Ketiadaan kejelasan arah fungsi proyek dinilai sebagai indikasi lemahnya perencanaan, sekaligus celah empuk bagi praktik penyimpangan anggaran.

“Judul proyek tidak tegas, manfaatnya kabur. Kondisi ini berbahaya karena membuka ruang manipulasi sejak awal,” ungkap LAKI P45.

Azas Manfaat Dipertanyakan: Jembatan untuk Rakyat atau Oknum?

Lebih jauh, LAKI P45 mempertanyakan azas manfaat proyek tersebut. Fakta di lapangan menunjukkan bahwa di seberang jembatan tidak terdapat permukiman warga, fasilitas umum, maupun aktivitas sosial masyarakat yang mendesak kebutuhan akan jembatan.

Sebaliknya, arah jembatan justru mengarah ke kawasan usaha perkebunan, memunculkan dugaan kuat bahwa proyek ini lebih menguntungkan kepentingan oknum tertentu, bukan masyarakat luas.

“Ini jembatan untuk siapa? Untuk rakyat atau untuk kepentingan segelintir oknum? Kalau ujungnya bukan ke permukiman warga, maka azas manfaat patut dinilai gagal total,” tegas LAKI P45.

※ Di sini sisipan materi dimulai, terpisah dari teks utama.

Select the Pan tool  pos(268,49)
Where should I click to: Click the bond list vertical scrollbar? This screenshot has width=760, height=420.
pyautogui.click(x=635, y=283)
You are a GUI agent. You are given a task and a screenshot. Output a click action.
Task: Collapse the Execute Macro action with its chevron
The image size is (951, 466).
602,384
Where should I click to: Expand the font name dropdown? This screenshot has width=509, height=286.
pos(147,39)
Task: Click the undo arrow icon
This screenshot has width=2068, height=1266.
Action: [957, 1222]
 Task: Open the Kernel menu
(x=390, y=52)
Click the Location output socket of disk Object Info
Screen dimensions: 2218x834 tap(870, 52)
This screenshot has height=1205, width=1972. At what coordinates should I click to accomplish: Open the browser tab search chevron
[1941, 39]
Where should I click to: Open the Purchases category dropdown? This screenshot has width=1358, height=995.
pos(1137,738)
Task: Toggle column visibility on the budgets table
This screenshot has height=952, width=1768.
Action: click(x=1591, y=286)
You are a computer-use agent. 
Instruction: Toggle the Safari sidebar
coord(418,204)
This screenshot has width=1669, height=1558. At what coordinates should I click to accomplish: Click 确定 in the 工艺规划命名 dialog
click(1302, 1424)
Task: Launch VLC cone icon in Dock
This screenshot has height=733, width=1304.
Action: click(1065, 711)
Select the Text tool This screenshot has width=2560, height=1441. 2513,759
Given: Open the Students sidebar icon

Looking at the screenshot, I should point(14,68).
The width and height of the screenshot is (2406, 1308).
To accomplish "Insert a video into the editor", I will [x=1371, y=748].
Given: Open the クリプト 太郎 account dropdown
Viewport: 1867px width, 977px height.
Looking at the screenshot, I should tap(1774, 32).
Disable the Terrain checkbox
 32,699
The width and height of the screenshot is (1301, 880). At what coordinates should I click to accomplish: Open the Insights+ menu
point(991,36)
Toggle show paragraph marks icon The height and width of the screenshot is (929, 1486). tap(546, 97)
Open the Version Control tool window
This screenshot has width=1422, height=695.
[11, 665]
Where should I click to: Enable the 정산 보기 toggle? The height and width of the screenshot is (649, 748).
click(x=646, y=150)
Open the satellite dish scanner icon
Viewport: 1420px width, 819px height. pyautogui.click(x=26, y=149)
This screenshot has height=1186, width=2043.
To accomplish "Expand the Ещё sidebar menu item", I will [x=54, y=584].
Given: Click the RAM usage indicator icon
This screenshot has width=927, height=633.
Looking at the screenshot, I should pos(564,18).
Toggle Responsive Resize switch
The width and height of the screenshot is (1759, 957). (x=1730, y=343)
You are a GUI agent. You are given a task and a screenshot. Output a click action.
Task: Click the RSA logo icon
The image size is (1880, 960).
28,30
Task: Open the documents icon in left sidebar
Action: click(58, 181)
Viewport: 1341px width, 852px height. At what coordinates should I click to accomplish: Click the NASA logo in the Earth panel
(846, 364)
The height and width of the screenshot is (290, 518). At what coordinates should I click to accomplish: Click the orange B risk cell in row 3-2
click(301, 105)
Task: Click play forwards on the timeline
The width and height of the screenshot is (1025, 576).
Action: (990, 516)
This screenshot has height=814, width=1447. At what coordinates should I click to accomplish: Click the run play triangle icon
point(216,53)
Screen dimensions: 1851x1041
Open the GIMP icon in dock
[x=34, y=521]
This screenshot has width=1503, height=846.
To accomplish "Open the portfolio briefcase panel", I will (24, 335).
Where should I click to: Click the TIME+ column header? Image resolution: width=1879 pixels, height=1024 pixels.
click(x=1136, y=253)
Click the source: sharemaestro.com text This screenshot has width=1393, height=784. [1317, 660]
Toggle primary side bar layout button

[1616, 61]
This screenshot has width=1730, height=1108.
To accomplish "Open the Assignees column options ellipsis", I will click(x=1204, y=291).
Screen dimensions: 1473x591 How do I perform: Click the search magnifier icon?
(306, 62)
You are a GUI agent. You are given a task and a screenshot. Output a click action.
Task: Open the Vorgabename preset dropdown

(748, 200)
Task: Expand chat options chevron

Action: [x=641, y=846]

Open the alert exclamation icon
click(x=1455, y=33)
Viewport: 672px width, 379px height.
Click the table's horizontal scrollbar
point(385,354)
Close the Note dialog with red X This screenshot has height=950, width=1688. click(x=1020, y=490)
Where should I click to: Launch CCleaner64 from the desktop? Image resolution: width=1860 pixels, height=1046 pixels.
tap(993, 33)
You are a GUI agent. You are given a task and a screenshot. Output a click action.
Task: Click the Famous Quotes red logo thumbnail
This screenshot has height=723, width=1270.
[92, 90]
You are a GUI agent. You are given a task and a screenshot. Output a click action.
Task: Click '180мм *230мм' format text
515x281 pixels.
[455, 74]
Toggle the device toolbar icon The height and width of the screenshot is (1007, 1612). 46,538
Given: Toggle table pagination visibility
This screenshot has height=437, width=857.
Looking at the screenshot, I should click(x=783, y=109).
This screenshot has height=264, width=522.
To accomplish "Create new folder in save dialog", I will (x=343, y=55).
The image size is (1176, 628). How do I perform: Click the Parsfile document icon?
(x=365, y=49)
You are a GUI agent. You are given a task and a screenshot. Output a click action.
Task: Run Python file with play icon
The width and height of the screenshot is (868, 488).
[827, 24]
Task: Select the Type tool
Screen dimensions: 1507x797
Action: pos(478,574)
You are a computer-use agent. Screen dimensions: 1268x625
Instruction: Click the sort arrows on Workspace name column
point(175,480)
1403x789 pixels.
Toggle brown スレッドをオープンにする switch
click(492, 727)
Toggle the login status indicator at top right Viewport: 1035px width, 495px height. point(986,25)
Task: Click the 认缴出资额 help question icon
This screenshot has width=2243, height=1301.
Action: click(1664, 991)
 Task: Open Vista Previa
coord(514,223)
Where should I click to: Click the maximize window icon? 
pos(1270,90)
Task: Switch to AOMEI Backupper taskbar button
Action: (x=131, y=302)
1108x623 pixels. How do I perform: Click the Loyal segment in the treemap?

Berpotensi Langgar Prinsip Pengelolaan Keuangan Daerah

LAKI P45 menilai proyek ini berpotensi melanggar prinsip efisiensi, efektivitas, transparansi, dan akuntabilitas, sebagaimana diatur dalam:

UU Nomor 17 Tahun 2003 tentang Keuangan Negara

UU Nomor 23 Tahun 2014 tentang Pemerintahan Daerah

Peraturan Presiden tentang Pengadaan Barang/Jasa Pemerintah

Jika perencanaan tidak berbasis kebutuhan masyarakat dan realisasi fisik tidak sebanding dengan anggaran yang digelontorkan, maka proyek ini patut diduga sebagai pemborosan APBD dan berpotensi mengarah pada penyimpangan keuangan daerah.

LAKI P45 Desak Audit dan Penegakan Hukum

Atas temuan tersebut, LAKI P45 secara tegas mendesak:

Inspektorat Daerah dan BPK melakukan audit menyeluruh terhadap perencanaan, pelaksanaan, dan pembayaran proyek

Aparat Penegak Hukum (APH) menelusuri dugaan konflik kepentingan serta keterlibatan oknum

Pemkot Lubuklinggau membuka dokumen perencanaan dan dasar penentuan lokasi proyek secara transparan kepada publik

“APBD adalah uang rakyat. Setiap rupiah wajib dipertanggungjawabkan dan digunakan sebesar-besarnya untuk kesejahteraan masyarakat, bukan untuk kepentingan segelintir oknum,” tutup LAKI P45.

LAKI P45 menegaskan akan terus mengawal proyek ini dan membuka fakta ke publik hingga ada kejelasan, pertanggungjawaban, dan langkah hukum nyata dari pihak terkait.